Après un premier passage à Cannes il y a quatre ans avec le fracassant Rengaine, Rachid Djaïdani est de retour à la Quinzaine des réalisateurs avec un objet aux atours d'emblée plus mainstream. Intitulé Tour de France, il met en scène un Gérard Depardieu en beauf franchouillard sillonnant les routes au côté d'un rappeur en fuite, dénommé Far-Hook et joué par Sadek, as du flow dans la vraie vie. Tout le film est traversé par la question de la dualité, type affrontement entre deux cultures musicales (Serge Lama vs PNL) ou visuelles (belles séquences filmées au téléphone portable vs peinture du dimanche composées par Depardieu).

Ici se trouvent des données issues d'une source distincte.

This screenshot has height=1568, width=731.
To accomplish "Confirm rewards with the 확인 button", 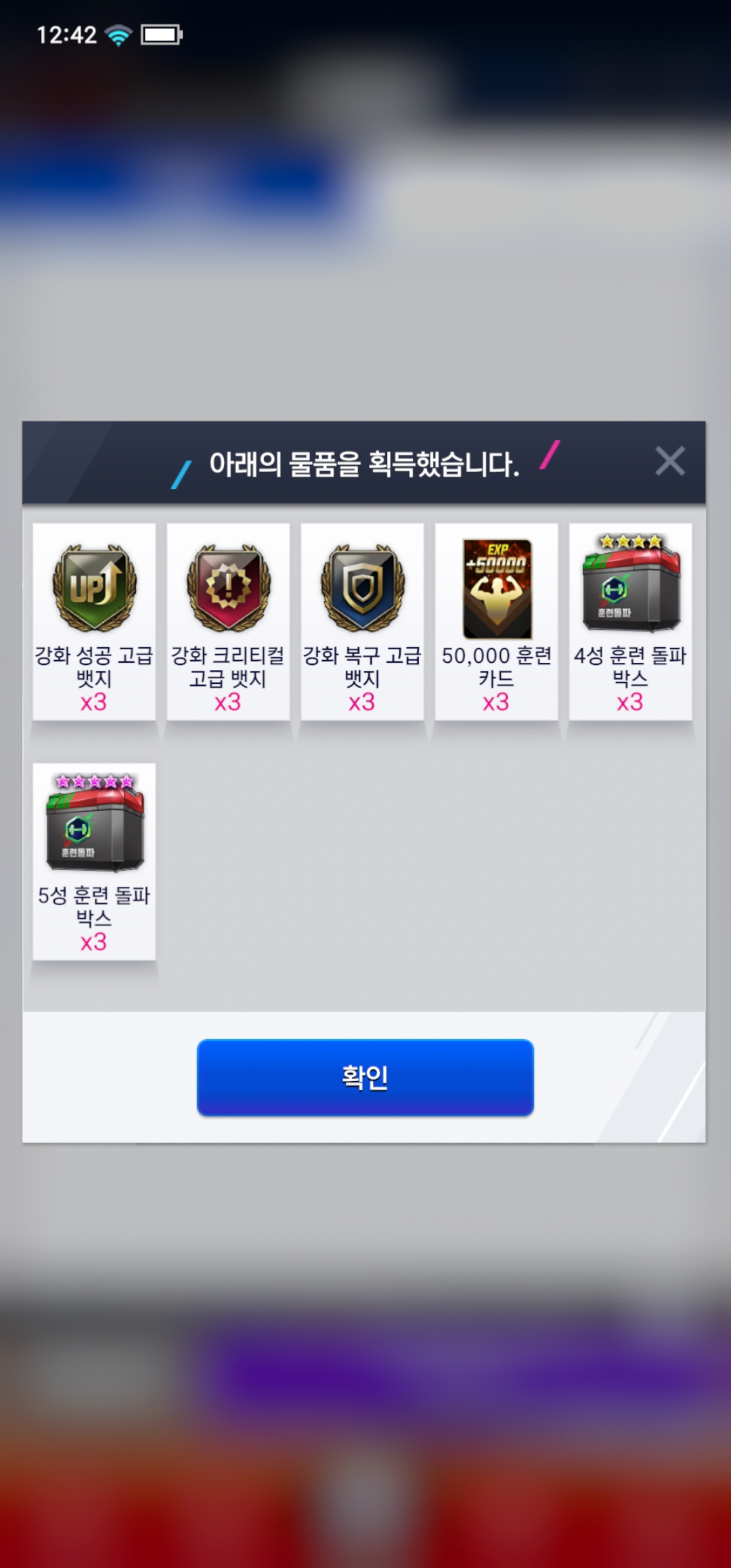I will (x=366, y=1077).
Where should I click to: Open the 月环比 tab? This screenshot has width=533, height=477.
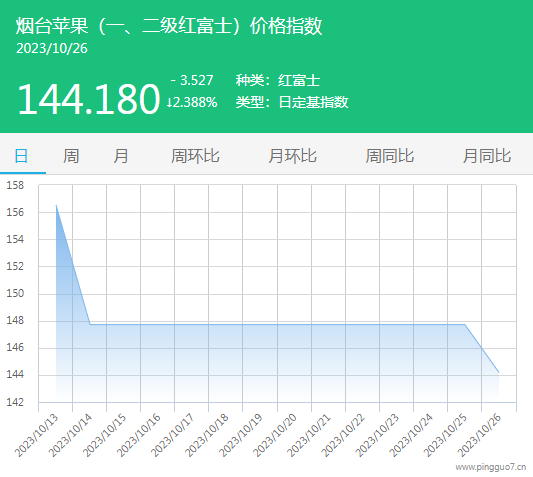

L'idée étant, on le devine, qu'une passerelle sera lancée entre les deux univers. Le décalage entre la forme novatrice et l'intrigue, un peu bancale, nourrie de propos assez convenus, est moins heureux. Et l'affrontement Depardieu/Sadek n'est pas à l'avantage du second, dont le personnage, hormis les moments où il lui est donné d'être un peu saillant (quand il rappe, par exemple), n'a pas été doté d'assez de complexité.
Versus
«Tour de France», duel à la truelle
Retour mainstream de Rachid Djaïdani. Inégal.